At the turn of the century, an arrogant inventor is in the midst of a dry spell that threatens to ruin him. Could the clever young acolyte who shows up at his door be his salvation?

Frank Todaro brings us to the early 20th century in ‘Men of Vision’, when inventions and inventors swaggered high. The film is a period comedy about a once-acclaimed, now failing inventor who finds himself desperate to stay relevant in a rapidly changing world. A large ego and an even bigger blind spot don’t help much.

Men of Vision

Men of Vision: Desperation is the Mother of Invention

I knew I wanted to use the visual language of period drama to enhance the comedy. But I also wanted to give the story needed gravitas. The aim was to make the comedy to feel subtle and sophisticated rather than something sketch-like.

The general idea of skewering arrogant men who ‘know best’ was fertile territory for satire / commentary. But in particular, this character and story grew out of my personal frustration with men who lack the strength or vision to leap into the future on behalf of all of us. The idea is, we all know the future’s coming, can we embrace and create it? Or will we decide to remain entrenched or even become backwards-facing?
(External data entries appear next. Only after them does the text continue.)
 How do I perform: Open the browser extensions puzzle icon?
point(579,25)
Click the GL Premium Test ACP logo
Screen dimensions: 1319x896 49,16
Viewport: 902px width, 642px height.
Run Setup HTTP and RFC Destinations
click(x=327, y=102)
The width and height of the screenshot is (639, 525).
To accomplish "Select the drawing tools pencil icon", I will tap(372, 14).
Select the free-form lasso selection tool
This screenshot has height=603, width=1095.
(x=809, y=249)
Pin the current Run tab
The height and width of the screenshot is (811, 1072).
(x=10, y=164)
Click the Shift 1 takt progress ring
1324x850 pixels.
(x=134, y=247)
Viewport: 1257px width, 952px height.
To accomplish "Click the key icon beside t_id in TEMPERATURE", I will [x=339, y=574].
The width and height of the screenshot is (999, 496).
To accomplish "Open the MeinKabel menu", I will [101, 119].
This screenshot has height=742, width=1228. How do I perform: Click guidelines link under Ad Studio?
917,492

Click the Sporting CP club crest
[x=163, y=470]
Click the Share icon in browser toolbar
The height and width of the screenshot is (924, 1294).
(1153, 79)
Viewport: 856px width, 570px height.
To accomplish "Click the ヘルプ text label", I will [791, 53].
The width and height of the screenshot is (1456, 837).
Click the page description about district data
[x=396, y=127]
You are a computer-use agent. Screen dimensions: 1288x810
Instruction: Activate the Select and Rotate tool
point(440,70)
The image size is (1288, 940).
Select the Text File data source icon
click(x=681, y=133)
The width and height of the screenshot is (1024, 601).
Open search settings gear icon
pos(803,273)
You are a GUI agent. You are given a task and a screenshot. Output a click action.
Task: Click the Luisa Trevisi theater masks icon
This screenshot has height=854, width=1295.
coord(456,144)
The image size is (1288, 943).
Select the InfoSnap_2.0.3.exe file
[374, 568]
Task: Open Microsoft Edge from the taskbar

Bryan Burton in Men of Vision

The cinematographer did an amazing job giving the film a lush, moody look that beautifully evoked a bygone era, but it could only be achieved on the shoulders of handsome, era-accurate locations, sumptuous, detailed set design and fantastic period costumes and makeup. All of it meshed perfectly with the brilliant performances of the two leads, Aaron Serotsky and Bryan Burton. Their rapport and skill at delivering pages of antiquated, quasi-scientific dialogue while nailing the snarky, subtle comedy was simply a joy to watch.

Shooting Location in Men of Vision

We had a tiny lighting package and were dealing with a time period where the illumination was provided entirely by available light. Complicating things was that fact that we shot on the three shortest days of the year. Which created tons of pressure to move quickly. I think we averaged about 2 1/2 takes per setup. Thankfully our amazing actors knew their lines and could pound through it. But sometimes they’d want an additional take and I’d have to say no.

The Inventions

In terms of production, I was fortunate to be able to ask favors of some incredibly talented people I’ve worked with over the years in commercials. The crew did me a gigantic favor working for free in a tough situation, but I literally could not have done it if Legacy Effects and Method Studios hadn’t agreed to so some incredible and complicated work. Legacy created a pair of props that literally did not exist anywhere (the ‘Illumintatra’ and proto-zipper), while Method created stunning visual effects that simply could not have been pulled off practically for any amount of money. I actually built a bunch of props myself knowing we wouldn’t be able to find them. The large band saw, drill press and jeweler’s lathe you see in the background were all build from wood and styrofoam in my garage. I also made the radium helmet and leather wrist brace.